**** Record set

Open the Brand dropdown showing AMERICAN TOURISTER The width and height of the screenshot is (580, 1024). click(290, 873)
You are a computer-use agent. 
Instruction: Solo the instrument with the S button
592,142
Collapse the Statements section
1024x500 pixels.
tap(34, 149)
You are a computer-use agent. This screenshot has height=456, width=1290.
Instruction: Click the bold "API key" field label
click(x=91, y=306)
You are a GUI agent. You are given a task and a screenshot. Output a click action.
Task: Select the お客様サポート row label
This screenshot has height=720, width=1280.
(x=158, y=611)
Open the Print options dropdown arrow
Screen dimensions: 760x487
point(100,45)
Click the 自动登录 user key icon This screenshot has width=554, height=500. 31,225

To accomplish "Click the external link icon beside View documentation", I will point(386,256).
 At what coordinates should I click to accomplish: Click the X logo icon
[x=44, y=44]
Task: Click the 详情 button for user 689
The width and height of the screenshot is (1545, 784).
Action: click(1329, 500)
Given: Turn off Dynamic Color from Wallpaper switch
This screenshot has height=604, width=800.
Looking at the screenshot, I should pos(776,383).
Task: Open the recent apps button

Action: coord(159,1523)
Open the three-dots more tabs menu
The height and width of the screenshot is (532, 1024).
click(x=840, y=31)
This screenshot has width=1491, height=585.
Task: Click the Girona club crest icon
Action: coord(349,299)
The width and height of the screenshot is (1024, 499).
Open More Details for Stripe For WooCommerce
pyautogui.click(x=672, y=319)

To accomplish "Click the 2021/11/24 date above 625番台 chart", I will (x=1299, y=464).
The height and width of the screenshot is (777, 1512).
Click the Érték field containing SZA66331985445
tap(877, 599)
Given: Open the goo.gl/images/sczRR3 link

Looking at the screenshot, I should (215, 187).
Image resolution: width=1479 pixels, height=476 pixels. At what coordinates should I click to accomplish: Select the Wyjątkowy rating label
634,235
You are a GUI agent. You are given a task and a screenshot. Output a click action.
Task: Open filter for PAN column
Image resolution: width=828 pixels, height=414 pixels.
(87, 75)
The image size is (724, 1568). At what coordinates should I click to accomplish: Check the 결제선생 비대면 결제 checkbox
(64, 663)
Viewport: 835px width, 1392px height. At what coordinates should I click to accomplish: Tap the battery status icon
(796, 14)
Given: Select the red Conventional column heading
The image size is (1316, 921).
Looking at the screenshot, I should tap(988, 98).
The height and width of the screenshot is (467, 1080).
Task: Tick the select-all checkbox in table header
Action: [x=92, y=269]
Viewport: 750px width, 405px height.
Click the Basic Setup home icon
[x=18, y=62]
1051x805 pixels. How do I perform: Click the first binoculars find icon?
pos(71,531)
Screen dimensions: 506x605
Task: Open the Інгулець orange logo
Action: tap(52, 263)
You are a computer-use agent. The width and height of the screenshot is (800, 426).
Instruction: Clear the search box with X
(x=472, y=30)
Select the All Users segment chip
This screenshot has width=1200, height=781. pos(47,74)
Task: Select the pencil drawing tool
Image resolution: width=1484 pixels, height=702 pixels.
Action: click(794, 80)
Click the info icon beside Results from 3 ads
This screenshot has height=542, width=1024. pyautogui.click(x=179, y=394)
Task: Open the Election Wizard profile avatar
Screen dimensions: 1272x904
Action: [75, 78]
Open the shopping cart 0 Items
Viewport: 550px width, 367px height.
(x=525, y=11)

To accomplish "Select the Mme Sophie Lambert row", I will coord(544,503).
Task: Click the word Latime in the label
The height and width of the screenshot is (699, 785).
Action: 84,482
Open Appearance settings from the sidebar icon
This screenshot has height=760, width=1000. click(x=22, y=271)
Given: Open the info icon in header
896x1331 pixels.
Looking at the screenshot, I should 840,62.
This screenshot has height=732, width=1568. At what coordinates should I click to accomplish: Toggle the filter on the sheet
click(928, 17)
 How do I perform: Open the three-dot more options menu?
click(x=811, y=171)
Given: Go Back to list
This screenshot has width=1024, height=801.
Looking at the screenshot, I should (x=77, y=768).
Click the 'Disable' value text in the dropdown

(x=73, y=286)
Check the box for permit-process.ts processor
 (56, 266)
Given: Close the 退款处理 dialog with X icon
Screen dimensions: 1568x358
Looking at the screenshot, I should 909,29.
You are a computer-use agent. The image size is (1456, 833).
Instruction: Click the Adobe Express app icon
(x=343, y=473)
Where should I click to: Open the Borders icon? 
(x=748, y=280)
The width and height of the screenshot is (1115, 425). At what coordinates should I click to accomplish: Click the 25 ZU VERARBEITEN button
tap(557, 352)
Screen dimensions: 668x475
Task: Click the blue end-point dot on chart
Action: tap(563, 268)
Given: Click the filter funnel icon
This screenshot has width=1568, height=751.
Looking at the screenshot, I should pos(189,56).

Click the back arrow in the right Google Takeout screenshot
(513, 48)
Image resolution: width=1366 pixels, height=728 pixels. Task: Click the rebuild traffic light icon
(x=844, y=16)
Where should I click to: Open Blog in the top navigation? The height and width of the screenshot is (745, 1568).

********

**Work request**
Every line above should be retyped exactly as given.

**Solved exercise**
Open the Brand dropdown showing AMERICAN TOURISTER The width and height of the screenshot is (580, 1024). click(290, 873)
You are a computer-use agent. 
Instruction: Solo the instrument with the S button
592,142
Collapse the Statements section
1024x500 pixels.
tap(34, 149)
You are a computer-use agent. This screenshot has height=456, width=1290.
Instruction: Click the bold "API key" field label
click(x=91, y=306)
You are a GUI agent. You are given a task and a screenshot. Output a click action.
Task: Select the お客様サポート row label
This screenshot has height=720, width=1280.
(x=158, y=611)
Open the Print options dropdown arrow
Screen dimensions: 760x487
point(100,45)
Click the 自动登录 user key icon This screenshot has width=554, height=500. 31,225

To accomplish "Click the external link icon beside View documentation", I will point(386,256).
 At what coordinates should I click to accomplish: Click the X logo icon
[x=44, y=44]
Task: Click the 详情 button for user 689
The width and height of the screenshot is (1545, 784).
Action: click(1329, 500)
Given: Turn off Dynamic Color from Wallpaper switch
This screenshot has height=604, width=800.
Looking at the screenshot, I should pos(776,383).
Task: Open the recent apps button

Action: coord(159,1523)
Open the three-dots more tabs menu
The height and width of the screenshot is (532, 1024).
click(x=840, y=31)
This screenshot has width=1491, height=585.
Task: Click the Girona club crest icon
Action: coord(349,299)
The width and height of the screenshot is (1024, 499).
Open More Details for Stripe For WooCommerce
pyautogui.click(x=672, y=319)

To accomplish "Click the 2021/11/24 date above 625番台 chart", I will (x=1299, y=464).
The height and width of the screenshot is (777, 1512).
Click the Érték field containing SZA66331985445
tap(877, 599)
Given: Open the goo.gl/images/sczRR3 link

Looking at the screenshot, I should (215, 187).
Image resolution: width=1479 pixels, height=476 pixels. At what coordinates should I click to accomplish: Select the Wyjątkowy rating label
634,235
You are a GUI agent. You are given a task and a screenshot. Output a click action.
Task: Open filter for PAN column
Image resolution: width=828 pixels, height=414 pixels.
(87, 75)
The image size is (724, 1568). At what coordinates should I click to accomplish: Check the 결제선생 비대면 결제 checkbox
(64, 663)
Viewport: 835px width, 1392px height. At what coordinates should I click to accomplish: Tap the battery status icon
(796, 14)
Given: Select the red Conventional column heading
The image size is (1316, 921).
Looking at the screenshot, I should tap(988, 98).
The height and width of the screenshot is (467, 1080).
Task: Tick the select-all checkbox in table header
Action: [x=92, y=269]
Viewport: 750px width, 405px height.
Click the Basic Setup home icon
[x=18, y=62]
1051x805 pixels. How do I perform: Click the first binoculars find icon?
pos(71,531)
Screen dimensions: 506x605
Task: Open the Інгулець orange logo
Action: tap(52, 263)
You are a computer-use agent. The width and height of the screenshot is (800, 426).
Instruction: Clear the search box with X
(x=472, y=30)
Select the All Users segment chip
This screenshot has width=1200, height=781. pos(47,74)
Task: Select the pencil drawing tool
Image resolution: width=1484 pixels, height=702 pixels.
Action: click(794, 80)
Click the info icon beside Results from 3 ads
This screenshot has height=542, width=1024. pyautogui.click(x=179, y=394)
Task: Open the Election Wizard profile avatar
Screen dimensions: 1272x904
Action: [75, 78]
Open the shopping cart 0 Items
Viewport: 550px width, 367px height.
(x=525, y=11)

To accomplish "Select the Mme Sophie Lambert row", I will coord(544,503).
Task: Click the word Latime in the label
The height and width of the screenshot is (699, 785).
Action: 84,482
Open Appearance settings from the sidebar icon
This screenshot has height=760, width=1000. click(x=22, y=271)
Given: Open the info icon in header
896x1331 pixels.
Looking at the screenshot, I should 840,62.
This screenshot has height=732, width=1568. At what coordinates should I click to accomplish: Toggle the filter on the sheet
click(928, 17)
 How do I perform: Open the three-dot more options menu?
click(x=811, y=171)
Given: Go Back to list
This screenshot has width=1024, height=801.
Looking at the screenshot, I should (x=77, y=768).
Click the 'Disable' value text in the dropdown

(x=73, y=286)
Check the box for permit-process.ts processor
 (56, 266)
Given: Close the 退款处理 dialog with X icon
Screen dimensions: 1568x358
Looking at the screenshot, I should 909,29.
You are a computer-use agent. The image size is (1456, 833).
Instruction: Click the Adobe Express app icon
(x=343, y=473)
Where should I click to: Open the Borders icon? 
(x=748, y=280)
The width and height of the screenshot is (1115, 425). At what coordinates should I click to accomplish: Click the 25 ZU VERARBEITEN button
tap(557, 352)
Screen dimensions: 668x475
Task: Click the blue end-point dot on chart
Action: tap(563, 268)
Given: Click the filter funnel icon
This screenshot has width=1568, height=751.
Looking at the screenshot, I should pos(189,56).

Click the back arrow in the right Google Takeout screenshot
(513, 48)
Image resolution: width=1366 pixels, height=728 pixels. Task: Click the rebuild traffic light icon
(x=844, y=16)
Where should I click to: Open Blog in the top navigation? The height and width of the screenshot is (745, 1568).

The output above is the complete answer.